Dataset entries
↓

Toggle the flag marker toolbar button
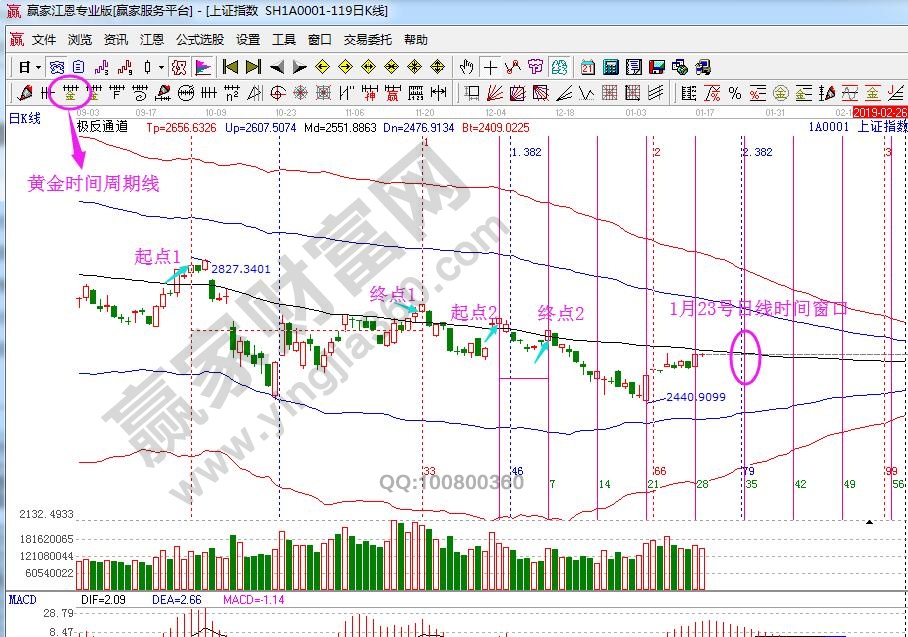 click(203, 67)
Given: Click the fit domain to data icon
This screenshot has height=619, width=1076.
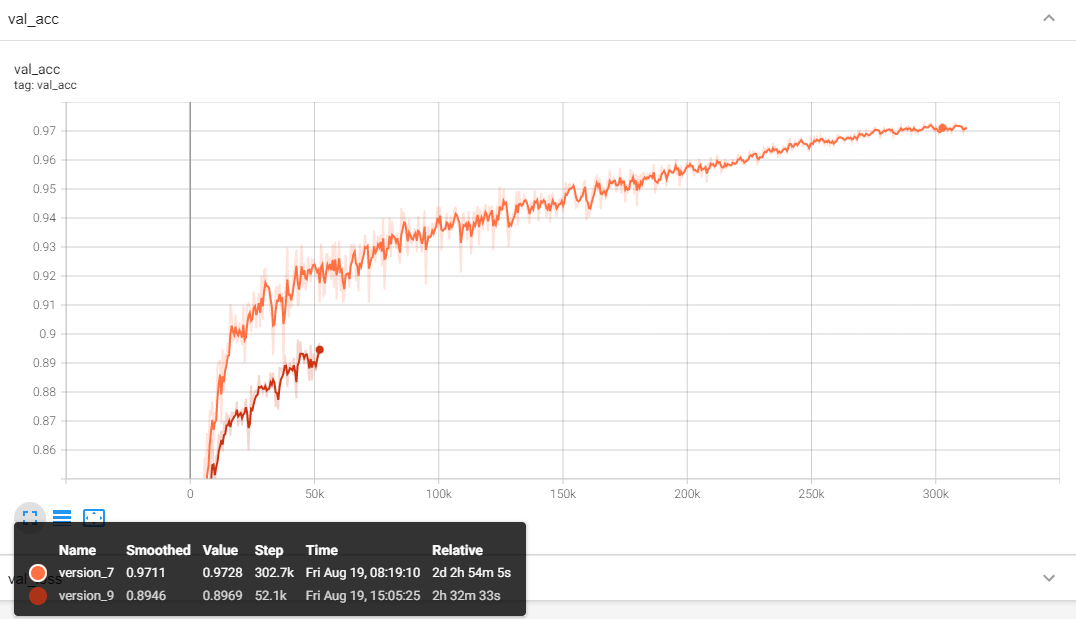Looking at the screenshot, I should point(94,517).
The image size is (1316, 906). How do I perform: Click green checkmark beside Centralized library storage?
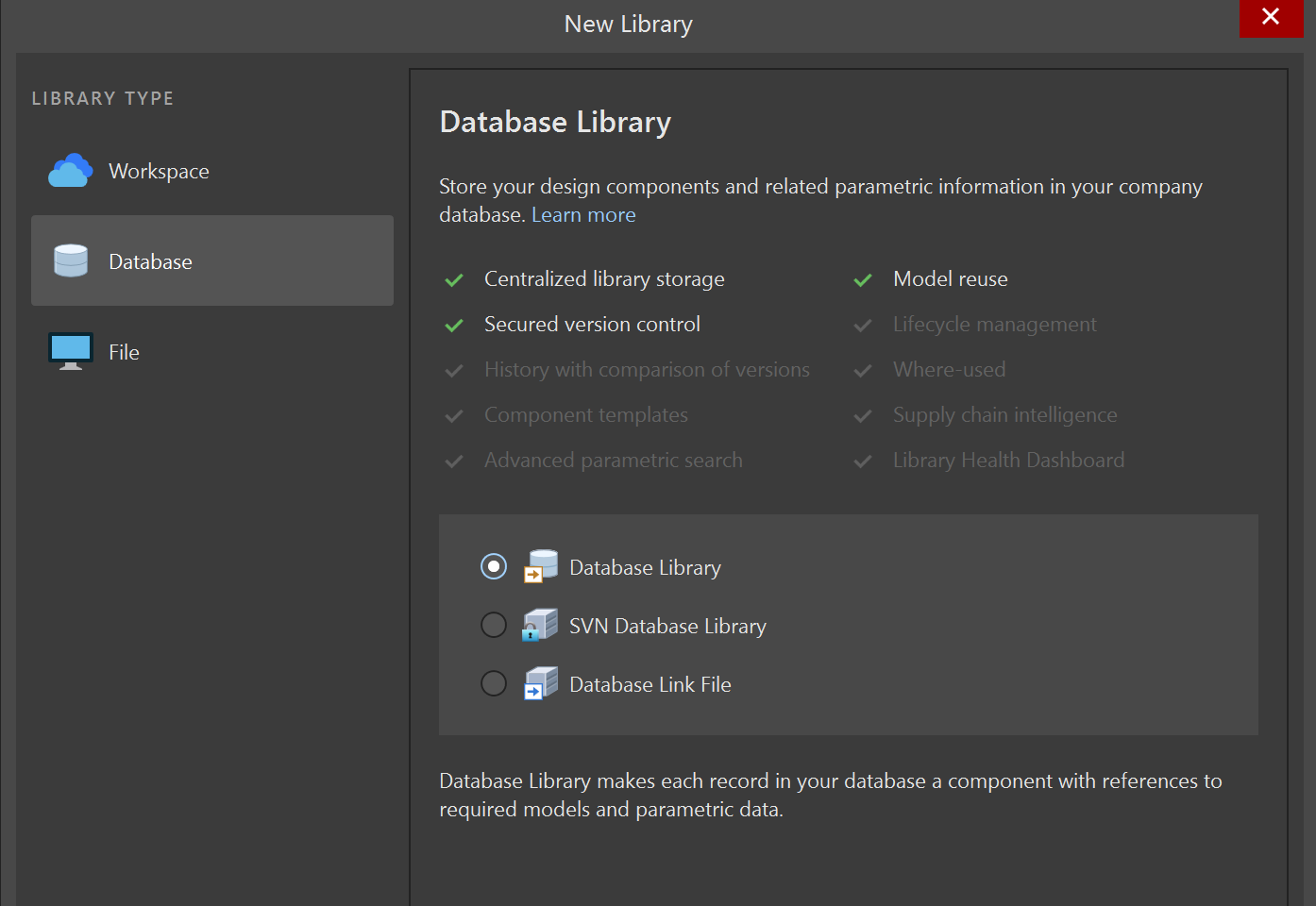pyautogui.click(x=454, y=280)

↑

:: YOUR TASK ::
Rewrite all of the material above, replacing "checkmark" with "tick mark" and leaving everything else unchanged. Omit the pictures from your answer.

:: TASK RESULT ::
Toggle the flag marker toolbar button
 click(203, 67)
Given: Click the fit domain to data icon
This screenshot has height=619, width=1076.
Looking at the screenshot, I should point(94,517).
The image size is (1316, 906). How do I perform: Click green tick mark beside Centralized library storage?
pyautogui.click(x=454, y=280)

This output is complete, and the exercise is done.